* START DOCUMENT EXCERPT *
The issue of relevance is not importance in this case.
What is evidentiary facts ?
Evidentiary facts are known as facts relevant to the facts in issue.
Evidentiary facts are related to the logical inference to proof the facts in issue.
Evidentiary facts will prove the facts in issue.
Evidentiary facts are the second category of the objects of proof.
Evidentiary facts are referred to 'factum probandum' or a fact offered to prove another fact.
The common example of evidentiary fact include the absence or presence of the motive on the part of the defendant who committed the offence.
Motive is not an element of the offence. Motive is considered to provide explanation or sense of reasons for criminal activity.
Despite being not part of the elements of the offence, motive is important in raising the probability of the fact that the defendant did commit the offence.
Evidentiary facts may be proved by evidence.
In cases where the evidentiary fact are not judicial noticed or formally admitted.
The evidence may include, real evidence, documentary evidence and testimony evidence.
If for example, the existence of the defendant's alleged motive were disputed, the evidentiary facts must be suggestive of the present of the motive.
As a result, evidentiary facts may stand as an object of proof and means of proving the fact in issue.
Facts in Issue
Facts in issue are also called material facts or ' facta probanda' the latin term.
The facts in issue are essential facts which parties need to prove.
In civil cases, the facts in issue comprise the cause of action.
For instance, the civil claims may include claiming for damages in term of injustice caused by defendant's negligence.
The facts in issue will focus on the questions of law or questions of fact.
In term of questions of law, it includes for instance the defendant duty of care to the claimant where the parties need to bring agreement.
The issue whether the defendant breach the duty of care is considered a question of fact.
In this case, by the rules of court, it is required for the claimant to specify the particulars of the claim of the precise respect where the negligence can be linked to the defendant.
Any formally denial of negligence by the defendant on the ground of defence, will cause the claimant to adduce evidence to prove at least one of the alleged particulars of negligence.
Based on what is admitted and denied by the defendant in the defence, the fact that the defendant's negligence caused injury to the claimant need to be proved by the claimant as a fact.
The claimant also need to prove the nature of injuries, the extent of injuries and any amount of special damages.
The defendant would need to adduce the evidence to prove the issue if the defendant alleged contributory negligence is denied by the claimant.
In criminal cases, the facts in issues are facts which constitute the offence charged in a criminal cases and also facts which the defendant must prove to establish the defence.
In civil or criminal cases, the facts in issue are considered by referring to the substantive law and the statement of the case which includes the indictment, written charges or information in the criminal proceeding.
In civil cases, the substantive law will determine the elements of the cause of action and classification of the issues into issue of law.
The statements of case will determine the type of questions of fact which are actually in dispute.
In criminal cases, the substantive law will determine the elements of the offence charged and the defence of the accused.
The indictment, written charges and information will provide allegations of fact which constitute the offence.
Previously, defendant had no obligation to admit or to deny the allegation of prosecution.
Currently, there is a statutory obligation based on s5 of the Criminal Procedure and Investigations Act 1996 which allows the defendant to provide the defence statement in specific condition which indicates the nature of defence, postulating matters of fact where the defendant takes issue with the prosecution and reason why.
During trial, the defendant may plead guilty or not guilty of charges.
* END DOCUMENT EXCERPT *
* START MATERIAL *
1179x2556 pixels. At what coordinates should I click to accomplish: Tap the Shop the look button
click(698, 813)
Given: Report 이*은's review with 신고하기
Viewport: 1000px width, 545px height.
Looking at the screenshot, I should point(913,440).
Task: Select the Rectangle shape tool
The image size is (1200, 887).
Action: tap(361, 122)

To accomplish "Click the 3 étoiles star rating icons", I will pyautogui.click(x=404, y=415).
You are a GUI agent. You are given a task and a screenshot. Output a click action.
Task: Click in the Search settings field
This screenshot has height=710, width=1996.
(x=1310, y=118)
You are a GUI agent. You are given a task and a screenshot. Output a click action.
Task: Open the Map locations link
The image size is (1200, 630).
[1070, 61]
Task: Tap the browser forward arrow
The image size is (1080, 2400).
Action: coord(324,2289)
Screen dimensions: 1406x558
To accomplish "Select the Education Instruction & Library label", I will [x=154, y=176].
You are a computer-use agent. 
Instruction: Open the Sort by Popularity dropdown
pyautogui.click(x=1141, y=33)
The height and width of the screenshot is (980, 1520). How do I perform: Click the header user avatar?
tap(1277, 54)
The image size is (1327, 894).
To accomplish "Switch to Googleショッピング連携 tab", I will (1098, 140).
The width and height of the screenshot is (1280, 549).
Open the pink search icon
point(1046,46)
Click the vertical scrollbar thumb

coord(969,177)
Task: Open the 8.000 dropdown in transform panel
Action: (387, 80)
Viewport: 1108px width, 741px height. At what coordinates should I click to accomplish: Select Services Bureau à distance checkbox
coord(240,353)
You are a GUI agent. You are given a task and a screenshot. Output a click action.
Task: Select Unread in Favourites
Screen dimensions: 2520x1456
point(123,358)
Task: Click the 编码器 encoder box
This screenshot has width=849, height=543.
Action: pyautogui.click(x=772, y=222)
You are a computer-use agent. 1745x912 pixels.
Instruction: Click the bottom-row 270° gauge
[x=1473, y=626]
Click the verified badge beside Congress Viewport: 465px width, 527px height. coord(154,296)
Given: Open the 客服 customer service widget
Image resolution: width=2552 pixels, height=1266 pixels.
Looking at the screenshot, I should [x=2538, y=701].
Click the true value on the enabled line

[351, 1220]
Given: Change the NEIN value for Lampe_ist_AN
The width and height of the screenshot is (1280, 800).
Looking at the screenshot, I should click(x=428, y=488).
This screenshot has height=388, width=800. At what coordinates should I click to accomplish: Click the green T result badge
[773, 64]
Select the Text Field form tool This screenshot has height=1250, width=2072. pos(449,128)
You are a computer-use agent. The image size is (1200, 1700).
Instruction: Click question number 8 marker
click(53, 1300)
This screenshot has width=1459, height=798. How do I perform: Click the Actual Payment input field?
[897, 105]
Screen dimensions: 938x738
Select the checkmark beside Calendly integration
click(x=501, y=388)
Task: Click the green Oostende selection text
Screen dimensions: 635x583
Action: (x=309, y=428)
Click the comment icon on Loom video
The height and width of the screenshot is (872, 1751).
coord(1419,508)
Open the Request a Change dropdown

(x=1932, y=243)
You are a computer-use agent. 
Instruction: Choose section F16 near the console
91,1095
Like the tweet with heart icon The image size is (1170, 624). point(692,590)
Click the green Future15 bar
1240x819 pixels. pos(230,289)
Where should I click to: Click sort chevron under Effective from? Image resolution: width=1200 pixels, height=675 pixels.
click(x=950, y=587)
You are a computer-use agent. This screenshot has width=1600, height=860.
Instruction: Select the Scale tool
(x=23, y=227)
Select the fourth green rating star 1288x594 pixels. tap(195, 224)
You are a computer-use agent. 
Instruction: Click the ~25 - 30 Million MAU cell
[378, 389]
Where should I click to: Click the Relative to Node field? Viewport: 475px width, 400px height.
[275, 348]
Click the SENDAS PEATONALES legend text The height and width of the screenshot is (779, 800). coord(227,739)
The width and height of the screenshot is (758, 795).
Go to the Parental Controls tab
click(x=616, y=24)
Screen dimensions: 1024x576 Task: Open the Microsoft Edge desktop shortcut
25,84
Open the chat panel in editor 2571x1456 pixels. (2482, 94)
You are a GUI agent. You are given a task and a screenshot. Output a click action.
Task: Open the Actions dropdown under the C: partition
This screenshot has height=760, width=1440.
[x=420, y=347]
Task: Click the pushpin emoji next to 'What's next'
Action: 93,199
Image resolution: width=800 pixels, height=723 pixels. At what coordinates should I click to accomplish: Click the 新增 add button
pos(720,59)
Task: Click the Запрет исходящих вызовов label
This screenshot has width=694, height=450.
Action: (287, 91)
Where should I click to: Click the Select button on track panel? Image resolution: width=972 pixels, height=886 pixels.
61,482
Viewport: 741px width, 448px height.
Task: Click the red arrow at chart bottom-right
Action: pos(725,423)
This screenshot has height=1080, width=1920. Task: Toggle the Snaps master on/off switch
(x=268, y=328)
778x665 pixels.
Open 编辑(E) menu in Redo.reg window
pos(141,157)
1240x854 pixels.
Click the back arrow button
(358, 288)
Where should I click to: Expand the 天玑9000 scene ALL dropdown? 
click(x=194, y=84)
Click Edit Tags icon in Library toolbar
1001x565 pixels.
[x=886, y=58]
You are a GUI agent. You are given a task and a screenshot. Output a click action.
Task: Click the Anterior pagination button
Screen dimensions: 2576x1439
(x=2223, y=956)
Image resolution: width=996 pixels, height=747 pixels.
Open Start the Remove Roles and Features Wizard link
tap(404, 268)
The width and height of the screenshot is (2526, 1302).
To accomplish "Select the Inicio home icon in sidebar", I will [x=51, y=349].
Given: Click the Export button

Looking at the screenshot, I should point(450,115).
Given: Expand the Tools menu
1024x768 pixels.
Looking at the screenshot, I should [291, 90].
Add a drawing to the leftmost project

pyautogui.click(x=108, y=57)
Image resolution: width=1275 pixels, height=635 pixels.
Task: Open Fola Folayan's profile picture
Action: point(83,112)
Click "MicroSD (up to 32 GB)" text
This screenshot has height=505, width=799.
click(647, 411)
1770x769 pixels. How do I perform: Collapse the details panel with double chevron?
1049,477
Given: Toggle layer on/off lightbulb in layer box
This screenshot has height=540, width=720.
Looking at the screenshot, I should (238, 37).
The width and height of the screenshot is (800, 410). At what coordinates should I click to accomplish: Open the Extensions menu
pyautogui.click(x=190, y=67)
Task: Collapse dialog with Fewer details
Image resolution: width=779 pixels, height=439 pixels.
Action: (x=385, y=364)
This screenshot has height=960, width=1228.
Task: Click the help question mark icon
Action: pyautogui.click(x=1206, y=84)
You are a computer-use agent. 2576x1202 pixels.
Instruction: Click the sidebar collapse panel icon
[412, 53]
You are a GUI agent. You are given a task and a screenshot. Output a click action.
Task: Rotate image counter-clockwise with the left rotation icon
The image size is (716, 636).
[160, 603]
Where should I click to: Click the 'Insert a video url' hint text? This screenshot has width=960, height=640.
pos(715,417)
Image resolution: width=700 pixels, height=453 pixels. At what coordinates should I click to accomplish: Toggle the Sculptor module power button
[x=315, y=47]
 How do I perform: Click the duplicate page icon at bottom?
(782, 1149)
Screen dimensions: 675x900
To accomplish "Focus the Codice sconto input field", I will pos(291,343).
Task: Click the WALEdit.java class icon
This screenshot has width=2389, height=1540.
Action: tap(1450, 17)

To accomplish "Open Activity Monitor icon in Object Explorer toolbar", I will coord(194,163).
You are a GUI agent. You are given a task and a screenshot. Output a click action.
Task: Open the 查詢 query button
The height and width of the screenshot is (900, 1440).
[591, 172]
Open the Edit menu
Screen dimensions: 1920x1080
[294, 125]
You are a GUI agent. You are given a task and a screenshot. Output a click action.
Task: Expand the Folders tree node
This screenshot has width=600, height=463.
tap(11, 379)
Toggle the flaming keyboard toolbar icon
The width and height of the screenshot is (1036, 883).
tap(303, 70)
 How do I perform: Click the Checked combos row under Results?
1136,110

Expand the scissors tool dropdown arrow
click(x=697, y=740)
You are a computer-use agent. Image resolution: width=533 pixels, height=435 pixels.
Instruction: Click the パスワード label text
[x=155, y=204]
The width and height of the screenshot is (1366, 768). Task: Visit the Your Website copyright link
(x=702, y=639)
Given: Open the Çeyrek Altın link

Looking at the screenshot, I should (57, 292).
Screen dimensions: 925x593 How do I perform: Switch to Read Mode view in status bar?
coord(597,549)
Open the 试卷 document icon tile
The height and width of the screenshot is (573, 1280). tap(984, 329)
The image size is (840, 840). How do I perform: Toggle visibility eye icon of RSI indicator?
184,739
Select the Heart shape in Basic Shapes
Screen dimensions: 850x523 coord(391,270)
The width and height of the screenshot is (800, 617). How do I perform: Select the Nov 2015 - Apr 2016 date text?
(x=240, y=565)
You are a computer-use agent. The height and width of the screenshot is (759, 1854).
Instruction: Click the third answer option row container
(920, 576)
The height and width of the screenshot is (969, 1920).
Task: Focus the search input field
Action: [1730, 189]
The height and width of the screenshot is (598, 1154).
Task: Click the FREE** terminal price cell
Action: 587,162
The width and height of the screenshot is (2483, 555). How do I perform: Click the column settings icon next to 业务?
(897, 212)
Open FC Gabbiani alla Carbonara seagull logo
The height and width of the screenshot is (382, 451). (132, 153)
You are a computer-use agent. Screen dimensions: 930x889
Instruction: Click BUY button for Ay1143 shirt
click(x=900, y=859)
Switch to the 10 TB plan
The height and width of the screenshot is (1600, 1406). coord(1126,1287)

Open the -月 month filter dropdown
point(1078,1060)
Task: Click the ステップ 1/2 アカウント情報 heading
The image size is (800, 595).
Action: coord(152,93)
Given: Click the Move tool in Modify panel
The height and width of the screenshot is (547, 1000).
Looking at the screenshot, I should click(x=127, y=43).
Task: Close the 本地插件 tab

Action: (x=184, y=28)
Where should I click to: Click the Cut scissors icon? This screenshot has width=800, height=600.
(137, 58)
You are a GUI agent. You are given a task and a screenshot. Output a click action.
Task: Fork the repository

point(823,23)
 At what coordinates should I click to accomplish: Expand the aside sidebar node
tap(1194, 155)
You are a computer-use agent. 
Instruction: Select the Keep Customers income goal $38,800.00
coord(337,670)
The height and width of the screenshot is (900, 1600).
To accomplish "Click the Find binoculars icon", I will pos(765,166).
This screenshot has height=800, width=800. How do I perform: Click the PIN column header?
* END MATERIAL *
*GOALS*:
[A] Which kinds of evidence does the passage on evidentiary facts and facts in issue name as ways to prove an evidentiary fact?
[B] Pick up the passage on evidentiary facts and facts in issue after its final sentence and continue it.

*IN RESPONSE*:
[A] Real evidence, documentary evidence and testimony evidence.

[B]
If there is a plea of not guilty, everything will be in issue and it will be the task of the prosecution to prove the whole of their case, which include the identification of the accused, the nature of the accused' act and the intention and knowledge of the accused.
The prosecution must also proved the non existence of the defence if there is a possibility of evidence sufficiency enough to raise the existence.
For instance, in a murder case, the defendant plead not guilty.
Then, the prosecution, must prove that it was the accused who killed the victim unlawfully ( actus reus) with the intention and necessary mind to do so ( mens rea).
In the case of murder, it is the malice aforethought which is the intention to kill or cause serious harm which need to be considered.
Despite, the present of evidence that the offence took place as acting lawful in self defence.
Despite, the present of evidence that the defence of lawful self defence has been disclosed.
It is the job of the prosecution to rebut the lawful defence which has been disclosed.
Objects of Proof
In general objects of proof may refer to facts in legal proceedings where evidence can be properly adduced.
The objects of proof may include facts in issue and evidentiary facts.
Facts in issue are known as material facts while evidentiary facts are known as facts relevant to the facts in issue.
Reliability is also considered as part of the elements which are used in determining the weight of the evidence by the fact finders.
Reliability will take the step further from credibility.
Reliability will focus on the accuracy of the truthful statement made by the witness. Honest and sincere witness may give an inaccurate evidence / mistaken evidence.
The mistaken evidence may relate for instance due to poor eyesight.
Credibility is used as a part of the elements which are considered in determining the weight of the evidence by the fact finders.
Credibility focuses on the testimony of the witness.
Credibility will focus on the extent to which the statement made by the witness can be accepted as a truthful evidence based on the sincere and honest testimony.
Weight of Evidence
The weight of evidence is the strength of the evidence intended to prove the facts or fact in issue.
In civil cases, the trial judge will deal with the issue of facts and law.
in criminal cases, the questions of fact depend on the type of cases being tried either it is tried summarily or on indictment.
In any cases tried on indictment, the jury will be the tribunal of fact.The tribunal of fact is also known as fact finder.
In any cases tried summarily, the magistrate will deal with the questions of fact and law.
The legal clerk will provide guidance and support to the lay magistrate in relation to the matter related to the questions of law
Prejudicial effect is the potential of the evidence to cause the court to be prejudiced against the accused. As a result, the court will make the finding of fact against the accused for reason not associated with true probative value of the evidence.
The probative value linked to the weight of the evidence.
Besides exclusionary rules, there are also discretionary discretion.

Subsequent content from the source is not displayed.